#### Instructions for the task
Every line of the records below from the line with "This screenshot has width=808, height=436." up to and including the line with "Click the yellow new tab plus button" must be reproduced exactly, and no line outside that range.

#### Data to examine
================
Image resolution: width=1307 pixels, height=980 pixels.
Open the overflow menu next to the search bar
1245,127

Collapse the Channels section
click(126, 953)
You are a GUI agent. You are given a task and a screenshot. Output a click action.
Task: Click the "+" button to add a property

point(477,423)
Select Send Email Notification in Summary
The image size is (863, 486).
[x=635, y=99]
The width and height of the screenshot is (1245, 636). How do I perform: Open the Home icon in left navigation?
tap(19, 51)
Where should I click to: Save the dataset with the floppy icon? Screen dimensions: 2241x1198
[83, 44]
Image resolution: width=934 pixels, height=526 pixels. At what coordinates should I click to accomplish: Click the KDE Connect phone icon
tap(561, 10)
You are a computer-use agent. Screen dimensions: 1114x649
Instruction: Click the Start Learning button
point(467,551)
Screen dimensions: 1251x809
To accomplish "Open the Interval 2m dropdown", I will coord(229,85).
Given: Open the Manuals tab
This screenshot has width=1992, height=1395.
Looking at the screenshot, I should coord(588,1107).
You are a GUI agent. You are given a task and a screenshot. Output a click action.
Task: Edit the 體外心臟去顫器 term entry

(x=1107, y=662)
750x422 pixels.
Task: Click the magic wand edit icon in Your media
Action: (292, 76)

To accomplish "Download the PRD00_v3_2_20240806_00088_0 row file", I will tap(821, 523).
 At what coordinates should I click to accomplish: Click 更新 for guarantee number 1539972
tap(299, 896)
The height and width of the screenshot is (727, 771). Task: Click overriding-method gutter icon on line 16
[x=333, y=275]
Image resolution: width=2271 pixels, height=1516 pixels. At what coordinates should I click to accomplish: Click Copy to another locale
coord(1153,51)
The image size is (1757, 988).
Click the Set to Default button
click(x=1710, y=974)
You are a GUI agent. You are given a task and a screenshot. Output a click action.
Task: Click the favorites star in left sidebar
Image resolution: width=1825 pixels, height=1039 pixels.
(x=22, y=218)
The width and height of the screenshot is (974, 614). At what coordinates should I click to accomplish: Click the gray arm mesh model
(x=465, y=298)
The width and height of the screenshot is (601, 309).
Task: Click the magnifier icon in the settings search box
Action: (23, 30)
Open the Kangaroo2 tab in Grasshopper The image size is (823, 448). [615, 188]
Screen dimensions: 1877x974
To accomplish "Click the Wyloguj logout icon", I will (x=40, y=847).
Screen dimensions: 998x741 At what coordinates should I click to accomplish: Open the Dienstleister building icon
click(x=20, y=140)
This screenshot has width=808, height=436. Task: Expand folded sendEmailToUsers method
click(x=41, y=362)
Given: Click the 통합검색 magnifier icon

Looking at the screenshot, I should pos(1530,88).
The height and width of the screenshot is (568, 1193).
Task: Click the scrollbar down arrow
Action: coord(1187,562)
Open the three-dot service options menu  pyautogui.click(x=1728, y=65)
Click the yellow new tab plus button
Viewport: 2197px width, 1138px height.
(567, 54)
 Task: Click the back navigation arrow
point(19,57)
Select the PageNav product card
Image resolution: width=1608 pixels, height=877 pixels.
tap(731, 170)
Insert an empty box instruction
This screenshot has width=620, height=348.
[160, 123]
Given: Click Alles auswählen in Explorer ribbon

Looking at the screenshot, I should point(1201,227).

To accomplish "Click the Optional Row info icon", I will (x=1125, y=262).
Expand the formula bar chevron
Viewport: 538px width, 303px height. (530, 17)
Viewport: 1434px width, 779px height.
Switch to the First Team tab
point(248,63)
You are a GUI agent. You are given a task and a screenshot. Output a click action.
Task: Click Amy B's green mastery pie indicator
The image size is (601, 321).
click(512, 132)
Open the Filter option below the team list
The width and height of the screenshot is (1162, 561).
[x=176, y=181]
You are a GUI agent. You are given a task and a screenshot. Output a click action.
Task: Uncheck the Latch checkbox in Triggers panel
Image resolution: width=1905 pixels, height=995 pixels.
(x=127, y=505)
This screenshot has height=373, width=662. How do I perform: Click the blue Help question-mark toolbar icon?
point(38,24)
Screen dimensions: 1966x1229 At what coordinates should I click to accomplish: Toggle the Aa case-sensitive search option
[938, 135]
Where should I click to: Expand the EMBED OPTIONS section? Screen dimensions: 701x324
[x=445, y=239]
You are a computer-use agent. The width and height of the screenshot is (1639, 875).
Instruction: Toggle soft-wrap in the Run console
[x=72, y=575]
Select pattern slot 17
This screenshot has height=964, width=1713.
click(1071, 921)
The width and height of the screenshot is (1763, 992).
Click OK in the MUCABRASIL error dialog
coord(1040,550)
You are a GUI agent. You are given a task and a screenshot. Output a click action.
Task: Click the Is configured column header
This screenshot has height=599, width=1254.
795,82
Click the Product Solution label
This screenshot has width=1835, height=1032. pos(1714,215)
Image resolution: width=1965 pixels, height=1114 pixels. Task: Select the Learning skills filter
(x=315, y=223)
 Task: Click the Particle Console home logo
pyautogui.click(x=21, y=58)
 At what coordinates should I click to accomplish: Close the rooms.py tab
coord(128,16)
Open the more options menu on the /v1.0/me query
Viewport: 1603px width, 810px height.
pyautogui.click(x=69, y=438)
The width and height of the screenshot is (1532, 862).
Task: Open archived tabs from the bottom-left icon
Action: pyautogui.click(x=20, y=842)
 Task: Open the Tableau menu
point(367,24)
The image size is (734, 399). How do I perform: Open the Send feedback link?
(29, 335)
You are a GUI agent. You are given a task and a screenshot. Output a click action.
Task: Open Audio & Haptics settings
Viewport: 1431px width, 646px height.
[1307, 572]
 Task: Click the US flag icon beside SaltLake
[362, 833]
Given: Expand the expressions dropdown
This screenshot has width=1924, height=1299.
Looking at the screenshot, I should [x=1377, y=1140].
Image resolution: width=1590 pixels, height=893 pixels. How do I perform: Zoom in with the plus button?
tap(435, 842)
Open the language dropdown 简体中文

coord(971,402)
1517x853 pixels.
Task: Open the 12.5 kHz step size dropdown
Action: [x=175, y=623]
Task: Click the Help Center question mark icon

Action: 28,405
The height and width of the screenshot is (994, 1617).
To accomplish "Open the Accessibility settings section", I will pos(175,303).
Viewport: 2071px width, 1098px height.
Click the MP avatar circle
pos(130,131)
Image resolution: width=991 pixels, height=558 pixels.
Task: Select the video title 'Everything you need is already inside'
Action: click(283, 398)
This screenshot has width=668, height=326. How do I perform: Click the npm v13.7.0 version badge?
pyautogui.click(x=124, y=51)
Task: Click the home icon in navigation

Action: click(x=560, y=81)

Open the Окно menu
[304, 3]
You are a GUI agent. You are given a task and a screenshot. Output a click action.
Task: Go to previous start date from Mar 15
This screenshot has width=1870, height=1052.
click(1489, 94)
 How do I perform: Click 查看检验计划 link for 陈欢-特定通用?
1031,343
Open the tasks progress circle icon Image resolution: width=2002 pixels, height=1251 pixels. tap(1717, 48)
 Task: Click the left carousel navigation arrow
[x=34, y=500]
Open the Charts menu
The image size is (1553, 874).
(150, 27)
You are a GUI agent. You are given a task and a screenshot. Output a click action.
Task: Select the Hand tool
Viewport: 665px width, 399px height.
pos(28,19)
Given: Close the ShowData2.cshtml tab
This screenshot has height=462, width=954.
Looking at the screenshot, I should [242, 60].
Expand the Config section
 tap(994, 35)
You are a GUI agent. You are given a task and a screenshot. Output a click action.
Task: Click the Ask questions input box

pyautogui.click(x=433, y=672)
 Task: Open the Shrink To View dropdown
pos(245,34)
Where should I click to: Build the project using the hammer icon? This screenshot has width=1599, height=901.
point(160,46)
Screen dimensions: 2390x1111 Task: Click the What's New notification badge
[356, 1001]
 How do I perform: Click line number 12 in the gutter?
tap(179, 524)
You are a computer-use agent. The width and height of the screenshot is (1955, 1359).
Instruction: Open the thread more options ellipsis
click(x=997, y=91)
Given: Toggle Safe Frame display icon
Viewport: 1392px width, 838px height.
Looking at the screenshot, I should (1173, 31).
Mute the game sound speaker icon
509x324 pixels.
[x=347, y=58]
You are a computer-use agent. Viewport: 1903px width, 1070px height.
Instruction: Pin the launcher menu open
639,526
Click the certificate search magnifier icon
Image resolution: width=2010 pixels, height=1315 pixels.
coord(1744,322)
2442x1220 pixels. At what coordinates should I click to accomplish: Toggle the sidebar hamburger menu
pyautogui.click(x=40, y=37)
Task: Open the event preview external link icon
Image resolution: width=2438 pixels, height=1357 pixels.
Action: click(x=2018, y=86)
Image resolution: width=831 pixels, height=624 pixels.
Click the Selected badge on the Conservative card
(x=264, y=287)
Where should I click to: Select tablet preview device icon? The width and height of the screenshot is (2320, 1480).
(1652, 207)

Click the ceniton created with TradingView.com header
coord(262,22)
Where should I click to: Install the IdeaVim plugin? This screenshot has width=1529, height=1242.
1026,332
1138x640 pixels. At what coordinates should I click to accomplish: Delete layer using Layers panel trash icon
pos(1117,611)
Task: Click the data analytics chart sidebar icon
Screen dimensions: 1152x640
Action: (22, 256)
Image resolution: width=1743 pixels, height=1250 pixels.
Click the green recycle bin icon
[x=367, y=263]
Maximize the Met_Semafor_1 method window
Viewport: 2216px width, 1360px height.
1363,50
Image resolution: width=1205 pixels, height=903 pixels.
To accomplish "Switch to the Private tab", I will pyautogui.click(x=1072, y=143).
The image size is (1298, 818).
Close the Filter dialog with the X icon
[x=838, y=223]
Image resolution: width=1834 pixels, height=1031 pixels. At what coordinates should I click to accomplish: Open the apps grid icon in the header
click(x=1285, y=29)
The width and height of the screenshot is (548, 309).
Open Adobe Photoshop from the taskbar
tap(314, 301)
================
#### Result of the task
This screenshot has width=808, height=436. Task: Expand folded sendEmailToUsers method
click(x=41, y=362)
Given: Click the 통합검색 magnifier icon

Looking at the screenshot, I should pos(1530,88).
The height and width of the screenshot is (568, 1193).
Task: Click the scrollbar down arrow
Action: coord(1187,562)
Open the three-dot service options menu  pyautogui.click(x=1728, y=65)
Click the yellow new tab plus button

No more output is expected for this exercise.